=== Your objective ===
Output the lines of the entries below beginning at the one with "You are a GUI" and ending with the last, exactly as written and without pictures.

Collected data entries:
-----

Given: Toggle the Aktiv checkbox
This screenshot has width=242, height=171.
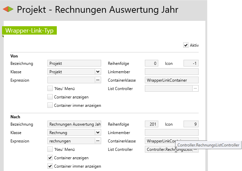Looking at the screenshot, I should click(x=186, y=45).
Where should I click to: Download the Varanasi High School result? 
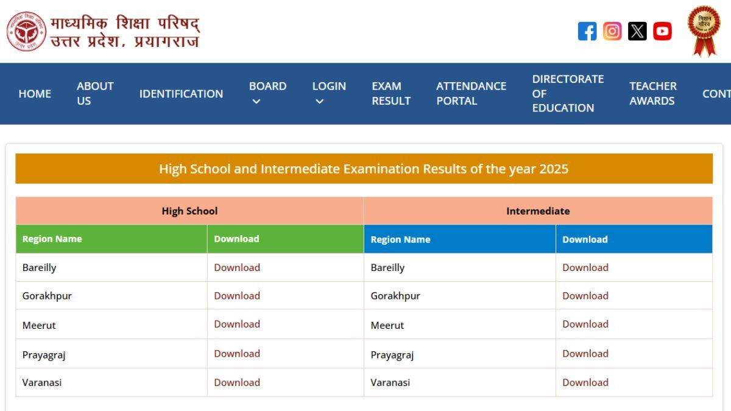[237, 382]
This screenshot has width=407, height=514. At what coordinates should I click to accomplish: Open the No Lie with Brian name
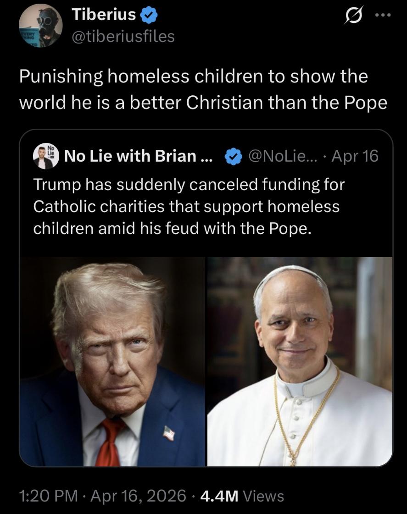click(x=139, y=156)
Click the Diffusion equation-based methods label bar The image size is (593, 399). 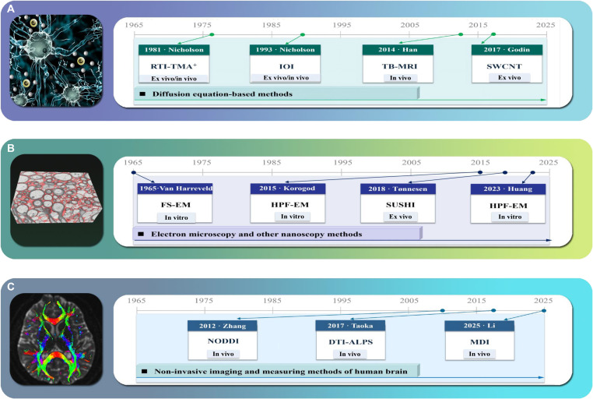pyautogui.click(x=277, y=94)
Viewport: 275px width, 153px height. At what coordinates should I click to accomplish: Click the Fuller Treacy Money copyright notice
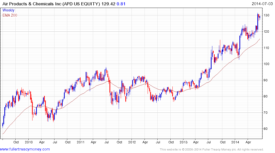(x=212, y=149)
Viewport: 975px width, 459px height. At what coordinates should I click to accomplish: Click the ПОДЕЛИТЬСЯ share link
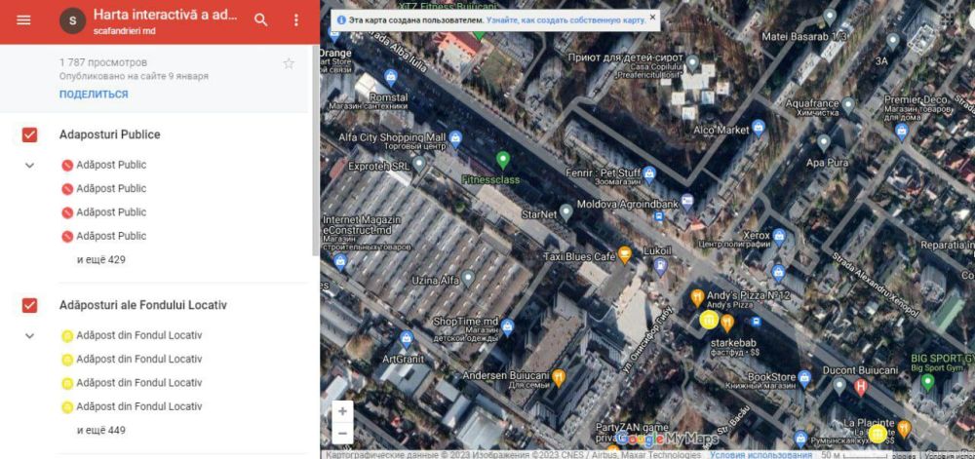pyautogui.click(x=94, y=95)
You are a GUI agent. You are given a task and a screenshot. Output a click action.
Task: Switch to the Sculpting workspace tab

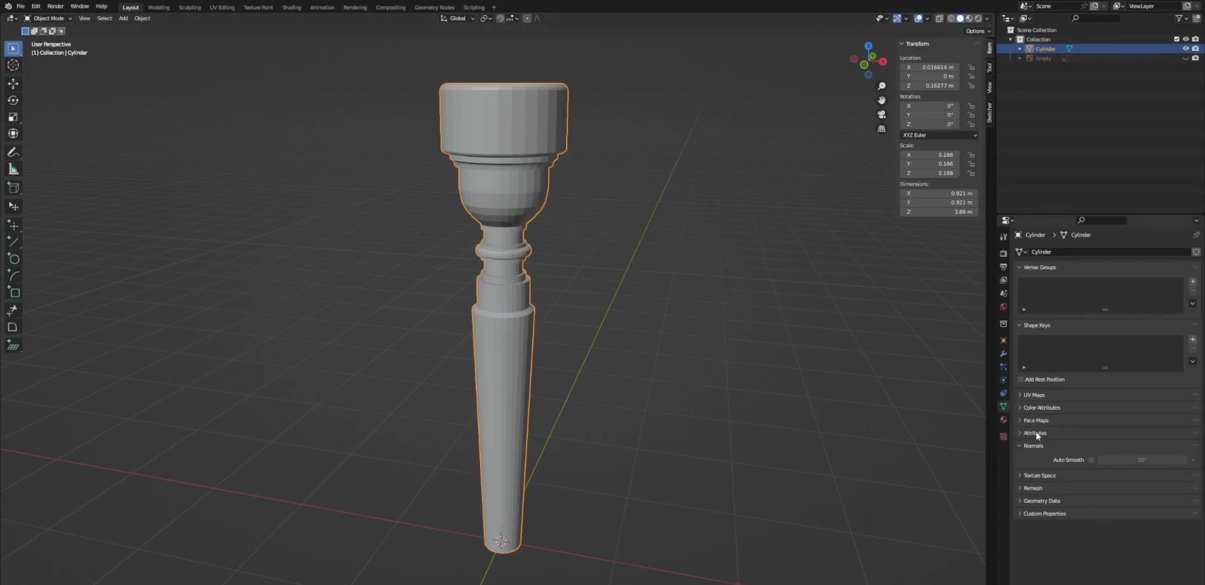click(189, 7)
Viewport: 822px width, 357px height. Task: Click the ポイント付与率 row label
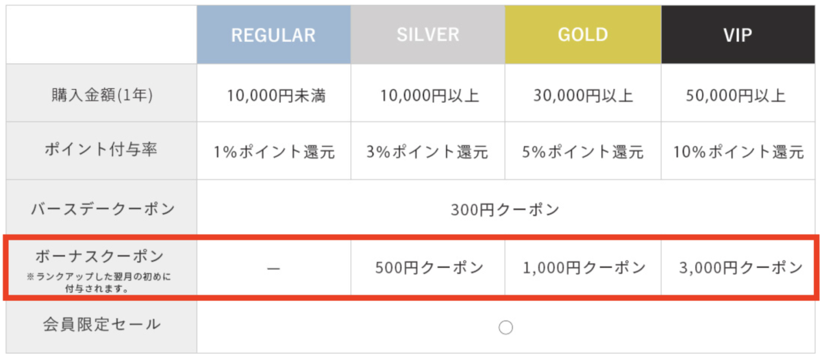point(101,151)
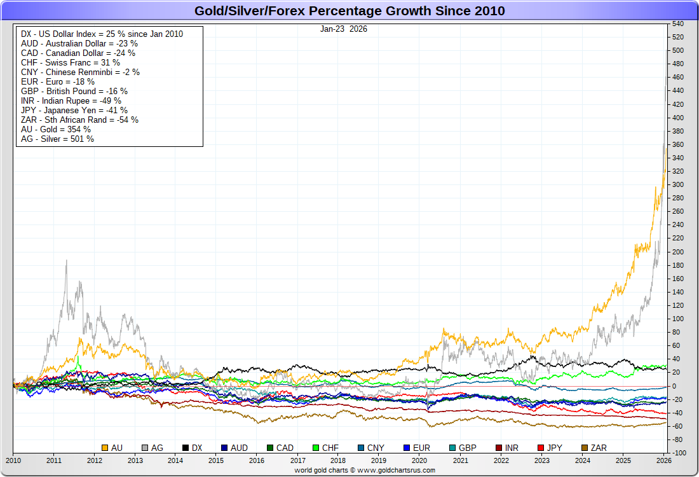Click the 2020 label on the x-axis
The height and width of the screenshot is (477, 699).
[419, 460]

-----

=== Reply ===
You are a GUI agent. You are given a task and a screenshot. Output a click action.
Task: Switch to the Sculpting workspace tab

click(189, 7)
Viewport: 822px width, 357px height. Task: Click the ポイント付与率 row label
point(101,151)
Click the 2020 label on the x-axis
The height and width of the screenshot is (477, 699).
[419, 460]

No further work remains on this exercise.